───── Provided data

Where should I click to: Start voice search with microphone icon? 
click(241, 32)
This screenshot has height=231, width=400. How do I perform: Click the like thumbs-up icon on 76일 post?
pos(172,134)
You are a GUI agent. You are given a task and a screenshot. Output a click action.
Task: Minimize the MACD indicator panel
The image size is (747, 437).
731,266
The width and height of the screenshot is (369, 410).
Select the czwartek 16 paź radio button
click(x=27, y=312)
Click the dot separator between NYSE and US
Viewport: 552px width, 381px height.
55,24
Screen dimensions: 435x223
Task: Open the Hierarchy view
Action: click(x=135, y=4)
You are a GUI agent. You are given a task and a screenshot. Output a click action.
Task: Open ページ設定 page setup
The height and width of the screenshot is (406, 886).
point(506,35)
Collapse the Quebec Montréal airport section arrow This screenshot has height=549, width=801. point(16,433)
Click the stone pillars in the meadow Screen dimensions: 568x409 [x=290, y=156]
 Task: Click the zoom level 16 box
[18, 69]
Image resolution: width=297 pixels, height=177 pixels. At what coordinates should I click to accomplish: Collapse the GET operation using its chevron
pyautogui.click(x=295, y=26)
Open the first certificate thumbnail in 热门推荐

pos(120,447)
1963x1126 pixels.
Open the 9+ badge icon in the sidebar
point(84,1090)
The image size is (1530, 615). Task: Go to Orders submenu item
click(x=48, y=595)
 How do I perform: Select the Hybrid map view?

──────────

Copy out the lines above exactly as they appear, from the first to the last.

» Result of this task:
Where should I click to: Start voice search with microphone icon? 
click(241, 32)
This screenshot has height=231, width=400. How do I perform: Click the like thumbs-up icon on 76일 post?
pos(172,134)
You are a GUI agent. You are given a task and a screenshot. Output a click action.
Task: Minimize the MACD indicator panel
The image size is (747, 437).
731,266
The width and height of the screenshot is (369, 410).
Select the czwartek 16 paź radio button
click(x=27, y=312)
Click the dot separator between NYSE and US
Viewport: 552px width, 381px height.
55,24
Screen dimensions: 435x223
Task: Open the Hierarchy view
Action: click(x=135, y=4)
You are a GUI agent. You are given a task and a screenshot. Output a click action.
Task: Open ページ設定 page setup
The height and width of the screenshot is (406, 886).
point(506,35)
Collapse the Quebec Montréal airport section arrow This screenshot has height=549, width=801. point(16,433)
Click the stone pillars in the meadow Screen dimensions: 568x409 [x=290, y=156]
 Task: Click the zoom level 16 box
[18, 69]
Image resolution: width=297 pixels, height=177 pixels. At what coordinates should I click to accomplish: Collapse the GET operation using its chevron
pyautogui.click(x=295, y=26)
Open the first certificate thumbnail in 热门推荐

pos(120,447)
1963x1126 pixels.
Open the 9+ badge icon in the sidebar
point(84,1090)
The image size is (1530, 615). Task: Go to Orders submenu item
click(x=48, y=595)
 How do I perform: Select the Hybrid map view?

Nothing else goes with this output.